Tyrannochthonius norfolkensis

Scientific classification
- Kingdom: Animalia
- Phylum: Arthropoda
- Subphylum: Chelicerata
- Class: Arachnida
- Order: Pseudoscorpiones
- Family: Chthoniidae
- Genus: Tyrannochthonius
- Species: T. norfolkensis
- Binomial name: Tyrannochthonius norfolkensis (Beier, 1976)
- Synonyms: Paraliochthonius norfolkensis Beier, 1976;

= Tyrannochthonius norfolkensis =

- Genus: Tyrannochthonius
- Species: norfolkensis
- Authority: (Beier, 1976)

Species of pseudoscorpion

Tyrannochthonius norfolkensis is a species of pseudoscorpion in the Chthoniidae family. It was described in 1976 by Austrian arachnologist Max Beier.

==Description==
The body length of males is 1.2 mm; that of females is 1.3-1.55 mm. The colour is brown.
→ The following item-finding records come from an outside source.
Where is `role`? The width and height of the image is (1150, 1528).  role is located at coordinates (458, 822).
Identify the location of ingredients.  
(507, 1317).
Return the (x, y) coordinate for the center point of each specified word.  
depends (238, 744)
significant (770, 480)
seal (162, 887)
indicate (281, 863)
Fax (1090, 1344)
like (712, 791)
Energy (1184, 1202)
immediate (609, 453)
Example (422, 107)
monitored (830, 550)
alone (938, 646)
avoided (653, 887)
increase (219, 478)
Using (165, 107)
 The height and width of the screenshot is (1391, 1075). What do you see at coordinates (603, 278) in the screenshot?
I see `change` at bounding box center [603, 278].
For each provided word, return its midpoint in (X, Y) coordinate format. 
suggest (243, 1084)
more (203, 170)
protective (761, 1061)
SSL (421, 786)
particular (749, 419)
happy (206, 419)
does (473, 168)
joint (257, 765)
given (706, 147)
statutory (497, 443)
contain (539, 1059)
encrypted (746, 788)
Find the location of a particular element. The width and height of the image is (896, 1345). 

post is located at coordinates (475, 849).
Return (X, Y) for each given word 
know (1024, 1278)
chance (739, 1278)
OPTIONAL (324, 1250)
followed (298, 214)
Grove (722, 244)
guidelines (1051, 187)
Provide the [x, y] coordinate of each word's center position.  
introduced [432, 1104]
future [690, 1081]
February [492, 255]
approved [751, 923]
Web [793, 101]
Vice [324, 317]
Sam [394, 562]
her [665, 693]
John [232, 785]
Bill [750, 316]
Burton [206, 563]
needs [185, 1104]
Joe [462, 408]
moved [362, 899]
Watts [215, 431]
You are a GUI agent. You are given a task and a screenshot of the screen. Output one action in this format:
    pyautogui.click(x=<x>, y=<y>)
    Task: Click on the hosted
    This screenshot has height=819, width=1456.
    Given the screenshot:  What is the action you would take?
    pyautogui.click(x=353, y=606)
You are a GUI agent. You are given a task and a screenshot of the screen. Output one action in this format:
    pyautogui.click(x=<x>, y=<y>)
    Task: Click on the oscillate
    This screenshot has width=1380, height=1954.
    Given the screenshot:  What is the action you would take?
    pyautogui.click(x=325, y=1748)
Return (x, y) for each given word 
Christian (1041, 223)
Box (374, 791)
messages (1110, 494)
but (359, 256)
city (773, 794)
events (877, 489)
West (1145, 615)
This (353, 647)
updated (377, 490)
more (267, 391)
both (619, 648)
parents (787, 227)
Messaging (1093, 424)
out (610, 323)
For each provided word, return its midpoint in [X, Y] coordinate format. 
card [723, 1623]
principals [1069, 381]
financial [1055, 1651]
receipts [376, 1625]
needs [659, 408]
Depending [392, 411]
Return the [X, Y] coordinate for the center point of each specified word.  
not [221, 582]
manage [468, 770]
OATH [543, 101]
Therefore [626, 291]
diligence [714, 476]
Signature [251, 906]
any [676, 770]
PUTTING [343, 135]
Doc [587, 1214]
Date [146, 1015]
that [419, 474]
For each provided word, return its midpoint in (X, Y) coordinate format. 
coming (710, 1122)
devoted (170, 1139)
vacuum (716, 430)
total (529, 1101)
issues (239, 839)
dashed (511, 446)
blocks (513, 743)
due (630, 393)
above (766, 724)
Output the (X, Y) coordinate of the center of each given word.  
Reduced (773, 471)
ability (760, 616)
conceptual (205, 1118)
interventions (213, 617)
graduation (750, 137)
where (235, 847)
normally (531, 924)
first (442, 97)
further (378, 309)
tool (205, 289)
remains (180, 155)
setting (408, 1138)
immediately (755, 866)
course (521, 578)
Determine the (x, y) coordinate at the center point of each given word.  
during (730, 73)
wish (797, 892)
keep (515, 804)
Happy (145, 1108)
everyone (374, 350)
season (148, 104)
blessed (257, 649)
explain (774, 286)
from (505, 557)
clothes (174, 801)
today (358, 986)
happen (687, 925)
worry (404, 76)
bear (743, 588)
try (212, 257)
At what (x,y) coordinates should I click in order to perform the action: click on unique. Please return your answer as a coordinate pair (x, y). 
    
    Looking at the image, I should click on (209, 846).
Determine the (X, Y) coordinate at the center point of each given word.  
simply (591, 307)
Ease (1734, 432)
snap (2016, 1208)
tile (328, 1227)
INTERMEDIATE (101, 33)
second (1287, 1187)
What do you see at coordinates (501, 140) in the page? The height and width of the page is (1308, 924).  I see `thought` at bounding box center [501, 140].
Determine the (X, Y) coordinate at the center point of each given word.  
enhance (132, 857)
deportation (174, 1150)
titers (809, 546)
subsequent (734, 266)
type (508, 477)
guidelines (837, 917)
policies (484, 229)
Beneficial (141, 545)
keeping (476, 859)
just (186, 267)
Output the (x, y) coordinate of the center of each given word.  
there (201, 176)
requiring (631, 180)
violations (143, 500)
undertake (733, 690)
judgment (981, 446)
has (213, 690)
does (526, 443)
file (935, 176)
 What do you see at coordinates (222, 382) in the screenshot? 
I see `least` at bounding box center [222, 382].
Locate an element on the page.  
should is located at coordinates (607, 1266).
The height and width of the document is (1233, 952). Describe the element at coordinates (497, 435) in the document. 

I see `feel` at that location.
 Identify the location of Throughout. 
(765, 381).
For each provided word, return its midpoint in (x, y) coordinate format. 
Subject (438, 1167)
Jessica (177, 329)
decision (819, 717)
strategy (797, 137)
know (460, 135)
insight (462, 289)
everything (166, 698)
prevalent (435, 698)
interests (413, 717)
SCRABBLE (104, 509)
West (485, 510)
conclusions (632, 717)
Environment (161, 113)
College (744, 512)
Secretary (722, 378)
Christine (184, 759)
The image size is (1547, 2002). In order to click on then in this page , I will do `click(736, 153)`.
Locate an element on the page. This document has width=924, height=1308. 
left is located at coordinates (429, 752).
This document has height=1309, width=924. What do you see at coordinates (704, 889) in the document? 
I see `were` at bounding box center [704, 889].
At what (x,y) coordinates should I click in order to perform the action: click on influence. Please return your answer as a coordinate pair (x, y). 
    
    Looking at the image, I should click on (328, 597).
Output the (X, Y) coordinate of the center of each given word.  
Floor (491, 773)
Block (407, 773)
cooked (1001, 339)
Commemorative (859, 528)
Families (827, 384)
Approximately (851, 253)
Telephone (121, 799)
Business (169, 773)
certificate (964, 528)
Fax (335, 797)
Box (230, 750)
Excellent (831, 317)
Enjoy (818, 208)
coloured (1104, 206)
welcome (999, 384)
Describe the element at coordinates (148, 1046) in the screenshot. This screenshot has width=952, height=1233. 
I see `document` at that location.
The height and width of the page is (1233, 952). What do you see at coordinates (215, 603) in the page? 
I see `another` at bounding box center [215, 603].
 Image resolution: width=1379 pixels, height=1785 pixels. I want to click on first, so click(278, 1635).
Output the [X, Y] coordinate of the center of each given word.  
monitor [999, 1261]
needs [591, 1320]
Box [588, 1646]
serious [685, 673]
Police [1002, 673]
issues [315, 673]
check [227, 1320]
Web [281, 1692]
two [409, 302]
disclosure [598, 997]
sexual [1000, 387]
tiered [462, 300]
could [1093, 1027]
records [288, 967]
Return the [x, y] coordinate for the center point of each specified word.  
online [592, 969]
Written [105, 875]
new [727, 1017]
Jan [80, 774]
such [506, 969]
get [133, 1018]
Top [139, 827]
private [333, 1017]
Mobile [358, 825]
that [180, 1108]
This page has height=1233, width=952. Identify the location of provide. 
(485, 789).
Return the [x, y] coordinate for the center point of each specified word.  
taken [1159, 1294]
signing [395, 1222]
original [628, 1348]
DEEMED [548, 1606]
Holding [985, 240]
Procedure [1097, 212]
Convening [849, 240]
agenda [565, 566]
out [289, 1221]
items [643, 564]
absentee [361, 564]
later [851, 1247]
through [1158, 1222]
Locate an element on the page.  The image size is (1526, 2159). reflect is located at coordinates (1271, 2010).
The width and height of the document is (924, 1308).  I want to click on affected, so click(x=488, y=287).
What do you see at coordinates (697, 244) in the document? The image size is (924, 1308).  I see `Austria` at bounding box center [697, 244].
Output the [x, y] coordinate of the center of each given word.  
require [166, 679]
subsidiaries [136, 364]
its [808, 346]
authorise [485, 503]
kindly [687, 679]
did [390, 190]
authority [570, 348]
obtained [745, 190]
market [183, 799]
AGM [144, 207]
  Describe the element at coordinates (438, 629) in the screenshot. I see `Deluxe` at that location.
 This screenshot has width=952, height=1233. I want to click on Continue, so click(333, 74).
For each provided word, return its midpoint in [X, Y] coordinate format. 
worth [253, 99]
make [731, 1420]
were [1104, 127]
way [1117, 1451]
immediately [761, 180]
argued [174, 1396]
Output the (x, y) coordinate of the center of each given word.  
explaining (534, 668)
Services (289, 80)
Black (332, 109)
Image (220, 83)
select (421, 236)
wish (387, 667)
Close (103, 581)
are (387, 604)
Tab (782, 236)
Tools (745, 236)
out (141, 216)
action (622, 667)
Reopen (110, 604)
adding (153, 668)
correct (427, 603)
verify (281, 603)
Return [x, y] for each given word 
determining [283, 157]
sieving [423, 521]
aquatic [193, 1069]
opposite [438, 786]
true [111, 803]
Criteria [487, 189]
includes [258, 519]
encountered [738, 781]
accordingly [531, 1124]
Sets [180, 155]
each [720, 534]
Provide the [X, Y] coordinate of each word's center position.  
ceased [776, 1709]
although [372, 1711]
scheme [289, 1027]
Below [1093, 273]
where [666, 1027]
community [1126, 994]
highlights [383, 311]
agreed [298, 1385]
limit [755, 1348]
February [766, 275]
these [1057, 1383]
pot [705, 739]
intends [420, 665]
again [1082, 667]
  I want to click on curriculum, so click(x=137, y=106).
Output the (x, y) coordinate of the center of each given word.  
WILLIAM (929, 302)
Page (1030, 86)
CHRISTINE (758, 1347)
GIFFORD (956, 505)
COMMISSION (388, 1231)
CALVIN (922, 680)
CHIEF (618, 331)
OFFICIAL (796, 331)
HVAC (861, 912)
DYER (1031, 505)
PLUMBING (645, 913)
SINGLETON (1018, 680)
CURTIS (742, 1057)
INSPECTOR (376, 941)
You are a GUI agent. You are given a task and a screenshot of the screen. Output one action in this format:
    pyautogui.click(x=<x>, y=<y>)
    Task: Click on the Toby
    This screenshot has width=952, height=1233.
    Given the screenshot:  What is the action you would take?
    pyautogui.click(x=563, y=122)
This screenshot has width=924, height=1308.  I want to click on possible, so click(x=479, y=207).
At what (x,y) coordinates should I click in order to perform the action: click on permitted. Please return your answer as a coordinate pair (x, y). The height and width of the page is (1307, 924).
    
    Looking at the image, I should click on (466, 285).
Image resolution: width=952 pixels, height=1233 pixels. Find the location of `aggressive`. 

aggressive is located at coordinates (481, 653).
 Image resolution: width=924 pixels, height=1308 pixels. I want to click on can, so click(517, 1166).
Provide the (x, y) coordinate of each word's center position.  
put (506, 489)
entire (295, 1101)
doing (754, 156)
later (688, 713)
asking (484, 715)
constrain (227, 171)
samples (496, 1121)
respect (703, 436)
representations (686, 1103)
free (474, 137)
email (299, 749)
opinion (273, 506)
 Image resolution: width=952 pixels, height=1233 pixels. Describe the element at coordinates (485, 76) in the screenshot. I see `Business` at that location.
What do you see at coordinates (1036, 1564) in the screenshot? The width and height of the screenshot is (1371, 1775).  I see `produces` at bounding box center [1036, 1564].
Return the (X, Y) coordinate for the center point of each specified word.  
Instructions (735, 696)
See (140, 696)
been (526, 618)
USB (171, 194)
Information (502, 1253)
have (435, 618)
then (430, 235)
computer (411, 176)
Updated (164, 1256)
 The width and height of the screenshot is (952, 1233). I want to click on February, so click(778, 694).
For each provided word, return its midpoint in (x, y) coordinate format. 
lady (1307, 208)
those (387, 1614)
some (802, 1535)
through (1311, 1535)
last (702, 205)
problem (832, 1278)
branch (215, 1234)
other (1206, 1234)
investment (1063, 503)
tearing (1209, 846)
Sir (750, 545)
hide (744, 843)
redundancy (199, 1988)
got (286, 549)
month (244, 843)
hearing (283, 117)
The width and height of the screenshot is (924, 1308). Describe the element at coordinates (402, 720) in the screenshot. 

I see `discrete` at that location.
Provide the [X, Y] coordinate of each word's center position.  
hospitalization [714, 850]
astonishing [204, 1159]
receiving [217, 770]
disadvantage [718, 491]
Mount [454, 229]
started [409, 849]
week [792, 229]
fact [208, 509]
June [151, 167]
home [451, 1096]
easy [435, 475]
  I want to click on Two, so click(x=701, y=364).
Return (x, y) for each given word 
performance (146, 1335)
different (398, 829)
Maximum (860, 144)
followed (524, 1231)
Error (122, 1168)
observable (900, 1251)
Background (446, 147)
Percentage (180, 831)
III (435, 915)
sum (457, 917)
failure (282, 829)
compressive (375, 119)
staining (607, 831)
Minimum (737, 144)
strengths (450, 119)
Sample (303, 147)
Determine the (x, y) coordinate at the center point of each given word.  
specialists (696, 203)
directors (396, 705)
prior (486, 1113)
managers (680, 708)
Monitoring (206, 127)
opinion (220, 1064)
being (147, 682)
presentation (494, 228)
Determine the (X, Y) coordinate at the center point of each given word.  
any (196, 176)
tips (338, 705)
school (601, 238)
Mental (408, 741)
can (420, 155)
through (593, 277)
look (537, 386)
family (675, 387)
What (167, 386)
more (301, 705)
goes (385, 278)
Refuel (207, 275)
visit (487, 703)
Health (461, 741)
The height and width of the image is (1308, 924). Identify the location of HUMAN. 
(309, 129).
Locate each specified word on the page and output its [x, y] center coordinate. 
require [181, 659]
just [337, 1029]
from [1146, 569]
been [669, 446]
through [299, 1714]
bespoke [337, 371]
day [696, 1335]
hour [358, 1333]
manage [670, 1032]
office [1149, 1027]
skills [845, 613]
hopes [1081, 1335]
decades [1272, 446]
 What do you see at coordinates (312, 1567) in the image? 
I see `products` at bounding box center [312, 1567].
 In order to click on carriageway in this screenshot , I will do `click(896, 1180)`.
==Distribution and habitat==
The species occurs in New Zealand as well as on Norfolk Island, an Australian territory in the south-west Pacific Ocean, where it inhabits plant litter. The type locality is Mount Pitt on Norfolk Island.

==Behaviour==
The arachnids are terrestrial predators.